“She is trying to come home,” she said. “This …. woman …. is trying to come home from the cold. She wants you to help her.”
A shocked Flavia leaps to her feet knocking over the table and candle and setting the tent alight.
When the smoke has settled Flavia makes her way inside to see how the aged gypsy, Fenella, is faring and offer an apology. Fenella is exhausted. As usual, the 11 year old Flavia decisively takes action inviting Fenella to stay on a meadow, the Palings, that is a part of the family estate, Buckshaw. Flavia of course accompanies her on the horse drawn wagon to the Palings.
On the way there is a confrontation with Mrs. Bull that Flavia deflects with some clever untruths. Fenella is impressed:
“So,” she said, suddenly animated, as if the encounter with Mrs. Bull had warmed her blood, “you lie like us. You lie like a Gypsy.”

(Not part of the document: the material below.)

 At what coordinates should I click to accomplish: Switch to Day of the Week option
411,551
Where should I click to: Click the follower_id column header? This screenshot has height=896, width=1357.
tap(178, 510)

“Is that good?” I asked. “Or bad.”
Her answer was slow in coming.
“It means you will live a long life.”
Flavia, after leaving the weary Gypsy, heads home. Thinking of something to eat, for she has missed lunch, Flavia lets her guard down as she enters the house and is assailed by her sisters, Daffy and Feely, who bundle her downstairs so they can humiliate and interrogate her on a missing brooch.
After a family parley the de Luce family retires for the evening.
Late into the night, close to morning, Flavia leaves Buckshaw to visit Fenella and finds her badly injured. Realizing her limited Girl Guide first aid is inadequate Flavia pursues help.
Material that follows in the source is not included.